Extract all of the data and reproduce it precisely.

*** Source material ***

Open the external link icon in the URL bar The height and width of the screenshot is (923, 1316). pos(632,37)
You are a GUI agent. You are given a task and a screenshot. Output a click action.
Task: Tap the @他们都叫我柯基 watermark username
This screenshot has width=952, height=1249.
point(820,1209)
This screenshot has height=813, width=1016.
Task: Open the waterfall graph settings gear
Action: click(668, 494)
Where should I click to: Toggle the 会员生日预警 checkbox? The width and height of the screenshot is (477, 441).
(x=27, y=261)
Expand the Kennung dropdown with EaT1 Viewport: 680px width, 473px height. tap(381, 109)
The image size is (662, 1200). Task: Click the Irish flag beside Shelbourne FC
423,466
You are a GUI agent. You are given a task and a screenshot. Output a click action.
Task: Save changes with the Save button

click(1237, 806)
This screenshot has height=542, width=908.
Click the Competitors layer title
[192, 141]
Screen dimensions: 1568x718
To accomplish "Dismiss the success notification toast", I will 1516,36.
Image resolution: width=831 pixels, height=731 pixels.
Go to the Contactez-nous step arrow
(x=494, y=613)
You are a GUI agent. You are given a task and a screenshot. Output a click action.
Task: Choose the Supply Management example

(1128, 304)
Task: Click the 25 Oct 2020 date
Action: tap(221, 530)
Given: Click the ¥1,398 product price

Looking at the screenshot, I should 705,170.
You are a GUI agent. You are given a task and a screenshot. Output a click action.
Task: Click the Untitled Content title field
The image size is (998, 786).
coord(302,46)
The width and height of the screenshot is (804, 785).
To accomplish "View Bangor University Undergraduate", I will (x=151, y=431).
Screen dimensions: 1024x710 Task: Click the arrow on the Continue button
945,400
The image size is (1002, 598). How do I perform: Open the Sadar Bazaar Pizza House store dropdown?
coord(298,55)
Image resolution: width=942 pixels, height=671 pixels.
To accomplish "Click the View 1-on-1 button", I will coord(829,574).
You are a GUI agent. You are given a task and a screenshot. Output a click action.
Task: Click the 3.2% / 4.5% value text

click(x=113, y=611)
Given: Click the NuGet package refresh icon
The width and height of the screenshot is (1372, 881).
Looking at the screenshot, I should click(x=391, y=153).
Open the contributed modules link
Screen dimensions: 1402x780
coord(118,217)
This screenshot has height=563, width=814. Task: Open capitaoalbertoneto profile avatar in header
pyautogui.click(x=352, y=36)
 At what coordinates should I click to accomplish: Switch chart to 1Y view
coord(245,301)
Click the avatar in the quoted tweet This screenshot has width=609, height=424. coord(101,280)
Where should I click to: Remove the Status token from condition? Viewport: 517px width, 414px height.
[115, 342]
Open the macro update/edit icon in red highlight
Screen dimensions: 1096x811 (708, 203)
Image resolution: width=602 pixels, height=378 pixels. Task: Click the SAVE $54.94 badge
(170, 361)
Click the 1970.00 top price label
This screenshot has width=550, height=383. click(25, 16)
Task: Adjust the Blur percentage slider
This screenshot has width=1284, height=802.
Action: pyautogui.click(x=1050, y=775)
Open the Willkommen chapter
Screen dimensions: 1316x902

*** End of Source material ***

Answer to the problem:
Open the external link icon in the URL bar The height and width of the screenshot is (923, 1316). pos(632,37)
You are a GUI agent. You are given a task and a screenshot. Output a click action.
Task: Tap the @他们都叫我柯基 watermark username
This screenshot has width=952, height=1249.
point(820,1209)
This screenshot has height=813, width=1016.
Task: Open the waterfall graph settings gear
Action: click(668, 494)
Where should I click to: Toggle the 会员生日预警 checkbox? The width and height of the screenshot is (477, 441).
(x=27, y=261)
Expand the Kennung dropdown with EaT1 Viewport: 680px width, 473px height. tap(381, 109)
The image size is (662, 1200). Task: Click the Irish flag beside Shelbourne FC
423,466
You are a GUI agent. You are given a task and a screenshot. Output a click action.
Task: Save changes with the Save button

click(1237, 806)
This screenshot has height=542, width=908.
Click the Competitors layer title
[192, 141]
Screen dimensions: 1568x718
To accomplish "Dismiss the success notification toast", I will 1516,36.
Image resolution: width=831 pixels, height=731 pixels.
Go to the Contactez-nous step arrow
(x=494, y=613)
You are a GUI agent. You are given a task and a screenshot. Output a click action.
Task: Choose the Supply Management example

(1128, 304)
Task: Click the 25 Oct 2020 date
Action: tap(221, 530)
Given: Click the ¥1,398 product price

Looking at the screenshot, I should 705,170.
You are a GUI agent. You are given a task and a screenshot. Output a click action.
Task: Click the Untitled Content title field
The image size is (998, 786).
coord(302,46)
The width and height of the screenshot is (804, 785).
To accomplish "View Bangor University Undergraduate", I will (x=151, y=431).
Screen dimensions: 1024x710 Task: Click the arrow on the Continue button
945,400
The image size is (1002, 598). How do I perform: Open the Sadar Bazaar Pizza House store dropdown?
coord(298,55)
Image resolution: width=942 pixels, height=671 pixels.
To accomplish "Click the View 1-on-1 button", I will coord(829,574).
You are a GUI agent. You are given a task and a screenshot. Output a click action.
Task: Click the 3.2% / 4.5% value text

click(x=113, y=611)
Given: Click the NuGet package refresh icon
The width and height of the screenshot is (1372, 881).
Looking at the screenshot, I should click(x=391, y=153).
Open the contributed modules link
Screen dimensions: 1402x780
coord(118,217)
This screenshot has height=563, width=814. Task: Open capitaoalbertoneto profile avatar in header
pyautogui.click(x=352, y=36)
 At what coordinates should I click to accomplish: Switch chart to 1Y view
coord(245,301)
Click the avatar in the quoted tweet This screenshot has width=609, height=424. coord(101,280)
Where should I click to: Remove the Status token from condition? Viewport: 517px width, 414px height.
[115, 342]
Open the macro update/edit icon in red highlight
Screen dimensions: 1096x811 (708, 203)
Image resolution: width=602 pixels, height=378 pixels. Task: Click the SAVE $54.94 badge
(170, 361)
Click the 1970.00 top price label
This screenshot has width=550, height=383. click(25, 16)
Task: Adjust the Blur percentage slider
This screenshot has width=1284, height=802.
Action: pyautogui.click(x=1050, y=775)
Open the Willkommen chapter
Screen dimensions: 1316x902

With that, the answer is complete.